Thanks, yes indeed, canvas has some very interesting features. As of now, when I am working with sprites and tiles, css does a pretty good Job. Canvas allows 3D transforms by using Matrices, btw. Also, a canvas supports eighter "2d" or "webGL", which is cool, although WebGL is in fact just a hardware accellerated 2D transformator, in which one needs to use Matrix transformations as well to get real 3D, although one can put this into neat functions. I keep on experimenting with this css approach, also because it's a bit of a niche. BTW do you know any doublebuffer flipping or vsync possibilities for canvas?
Yes, it's true, I want to sell your game. But can you sell it only half as good? Or at all, these days, and I guess a lot of people know what I mean. So, sometimes it may be worth a try to give the "business end" of things into the hands of somebody who may be up to something. I wouldn't do that if I had not something to add to the game that has a significant market potential, because I am not a sales agent for generic games, but an inventor in need of the synergy of a team.

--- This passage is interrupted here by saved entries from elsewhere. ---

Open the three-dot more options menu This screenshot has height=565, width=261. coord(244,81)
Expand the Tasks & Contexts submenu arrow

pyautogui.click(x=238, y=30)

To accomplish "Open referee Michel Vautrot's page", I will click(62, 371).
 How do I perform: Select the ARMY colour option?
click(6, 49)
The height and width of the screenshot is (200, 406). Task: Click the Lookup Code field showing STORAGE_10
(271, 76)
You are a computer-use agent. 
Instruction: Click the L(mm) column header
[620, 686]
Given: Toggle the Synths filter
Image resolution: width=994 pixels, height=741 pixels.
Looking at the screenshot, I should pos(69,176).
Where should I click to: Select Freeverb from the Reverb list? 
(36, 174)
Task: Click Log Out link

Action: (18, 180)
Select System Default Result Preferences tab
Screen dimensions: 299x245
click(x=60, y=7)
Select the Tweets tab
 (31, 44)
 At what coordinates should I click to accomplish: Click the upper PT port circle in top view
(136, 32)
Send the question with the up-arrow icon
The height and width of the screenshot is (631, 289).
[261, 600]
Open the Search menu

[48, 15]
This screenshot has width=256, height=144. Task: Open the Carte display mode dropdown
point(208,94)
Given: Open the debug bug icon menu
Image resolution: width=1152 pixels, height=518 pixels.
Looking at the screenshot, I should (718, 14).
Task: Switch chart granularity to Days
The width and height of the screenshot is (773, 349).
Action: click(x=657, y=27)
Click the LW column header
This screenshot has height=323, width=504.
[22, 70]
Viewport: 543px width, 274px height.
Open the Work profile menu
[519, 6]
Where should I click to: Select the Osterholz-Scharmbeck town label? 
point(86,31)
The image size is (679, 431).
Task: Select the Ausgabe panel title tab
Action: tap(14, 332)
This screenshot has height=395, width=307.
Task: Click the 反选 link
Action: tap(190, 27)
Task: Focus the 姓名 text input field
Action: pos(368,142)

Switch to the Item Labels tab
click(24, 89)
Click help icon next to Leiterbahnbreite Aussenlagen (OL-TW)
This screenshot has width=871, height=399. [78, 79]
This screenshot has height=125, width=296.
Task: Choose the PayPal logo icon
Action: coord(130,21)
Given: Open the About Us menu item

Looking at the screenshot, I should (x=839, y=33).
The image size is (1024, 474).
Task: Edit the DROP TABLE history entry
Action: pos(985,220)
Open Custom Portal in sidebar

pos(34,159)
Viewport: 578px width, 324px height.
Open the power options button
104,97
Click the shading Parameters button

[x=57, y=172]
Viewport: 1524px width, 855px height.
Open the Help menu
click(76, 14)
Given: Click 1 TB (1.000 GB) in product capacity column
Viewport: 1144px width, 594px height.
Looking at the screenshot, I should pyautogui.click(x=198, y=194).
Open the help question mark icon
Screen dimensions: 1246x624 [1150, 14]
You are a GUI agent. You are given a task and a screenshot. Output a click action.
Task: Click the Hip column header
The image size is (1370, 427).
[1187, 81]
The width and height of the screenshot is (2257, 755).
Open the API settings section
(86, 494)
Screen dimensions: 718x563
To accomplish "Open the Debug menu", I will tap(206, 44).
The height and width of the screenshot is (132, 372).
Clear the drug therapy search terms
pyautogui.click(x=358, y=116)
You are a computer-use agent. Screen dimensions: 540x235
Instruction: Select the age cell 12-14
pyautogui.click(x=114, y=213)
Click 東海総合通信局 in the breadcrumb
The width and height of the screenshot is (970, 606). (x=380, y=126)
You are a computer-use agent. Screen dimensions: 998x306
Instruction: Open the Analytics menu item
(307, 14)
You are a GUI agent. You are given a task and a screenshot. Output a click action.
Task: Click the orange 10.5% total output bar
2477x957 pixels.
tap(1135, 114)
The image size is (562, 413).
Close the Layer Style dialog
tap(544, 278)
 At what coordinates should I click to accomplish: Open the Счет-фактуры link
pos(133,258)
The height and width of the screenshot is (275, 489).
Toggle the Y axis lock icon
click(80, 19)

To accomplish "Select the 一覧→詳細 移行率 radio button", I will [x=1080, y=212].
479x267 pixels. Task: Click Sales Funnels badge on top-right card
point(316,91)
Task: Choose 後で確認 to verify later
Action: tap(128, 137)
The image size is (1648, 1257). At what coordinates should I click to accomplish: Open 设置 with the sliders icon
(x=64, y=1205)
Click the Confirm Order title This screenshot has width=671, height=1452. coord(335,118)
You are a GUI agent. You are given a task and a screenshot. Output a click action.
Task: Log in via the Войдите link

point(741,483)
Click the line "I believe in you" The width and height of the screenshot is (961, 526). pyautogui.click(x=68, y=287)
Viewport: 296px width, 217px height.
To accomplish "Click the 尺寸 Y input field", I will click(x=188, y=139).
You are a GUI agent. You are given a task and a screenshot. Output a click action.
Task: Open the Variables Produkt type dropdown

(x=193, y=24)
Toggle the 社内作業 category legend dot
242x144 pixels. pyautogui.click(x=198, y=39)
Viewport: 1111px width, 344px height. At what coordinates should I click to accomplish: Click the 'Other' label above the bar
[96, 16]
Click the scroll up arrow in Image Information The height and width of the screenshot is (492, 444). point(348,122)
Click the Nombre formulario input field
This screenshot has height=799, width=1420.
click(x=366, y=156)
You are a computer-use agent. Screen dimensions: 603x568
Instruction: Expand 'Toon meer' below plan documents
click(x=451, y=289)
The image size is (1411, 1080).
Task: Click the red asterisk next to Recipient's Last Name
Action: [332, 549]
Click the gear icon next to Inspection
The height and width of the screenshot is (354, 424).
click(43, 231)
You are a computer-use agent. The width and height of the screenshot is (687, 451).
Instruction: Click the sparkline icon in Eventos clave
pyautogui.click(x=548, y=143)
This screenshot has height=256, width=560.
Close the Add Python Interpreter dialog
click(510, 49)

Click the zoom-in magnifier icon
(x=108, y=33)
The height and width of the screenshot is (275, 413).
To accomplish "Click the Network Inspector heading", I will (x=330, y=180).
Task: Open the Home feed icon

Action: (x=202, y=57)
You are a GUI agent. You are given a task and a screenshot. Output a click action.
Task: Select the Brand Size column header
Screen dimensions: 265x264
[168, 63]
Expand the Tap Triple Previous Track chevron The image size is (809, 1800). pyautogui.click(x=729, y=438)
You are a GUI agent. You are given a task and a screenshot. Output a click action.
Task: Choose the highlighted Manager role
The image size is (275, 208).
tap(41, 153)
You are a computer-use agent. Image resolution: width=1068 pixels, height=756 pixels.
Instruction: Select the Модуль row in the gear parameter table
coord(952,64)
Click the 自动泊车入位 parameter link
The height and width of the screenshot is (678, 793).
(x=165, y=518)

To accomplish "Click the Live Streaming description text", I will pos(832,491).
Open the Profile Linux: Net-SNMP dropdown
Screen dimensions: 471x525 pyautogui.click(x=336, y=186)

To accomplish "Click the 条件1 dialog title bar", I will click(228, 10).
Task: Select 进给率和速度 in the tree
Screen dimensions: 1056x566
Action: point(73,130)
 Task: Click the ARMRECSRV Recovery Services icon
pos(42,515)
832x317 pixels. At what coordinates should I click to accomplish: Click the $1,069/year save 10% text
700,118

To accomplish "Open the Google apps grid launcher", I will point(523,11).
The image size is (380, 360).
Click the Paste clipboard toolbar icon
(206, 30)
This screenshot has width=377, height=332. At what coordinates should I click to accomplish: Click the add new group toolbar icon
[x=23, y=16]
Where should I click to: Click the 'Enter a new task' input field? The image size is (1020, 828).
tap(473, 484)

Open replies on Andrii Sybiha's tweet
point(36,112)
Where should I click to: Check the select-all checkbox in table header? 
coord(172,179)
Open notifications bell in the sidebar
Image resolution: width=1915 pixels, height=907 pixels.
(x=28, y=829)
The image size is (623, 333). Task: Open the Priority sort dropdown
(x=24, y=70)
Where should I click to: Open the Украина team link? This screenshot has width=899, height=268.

Maybe, so you see that I in fact got some experience, here's an archive of some of my win32 games and apps projects:
http://anticrap.byethost3.com/?i=2
This is a free webspace provider that may add some scripts to the page, btw.Yes indeed, if I had the money, I would just hire people. Anyway, I am tired of defending myself.If the product comes along nicely, financial backing won't be the problem, but rather whether we are one step ahead of the competitors and copiers out there.
To understand that, one needs to think outside the amateurbox, think big, think like gta5 big, with a production budget of 266 millions, just to stay that one step ahead.
But my needs are not as huge, all it needs is a html5 generic mmo in 2D with broad mobile / platform support.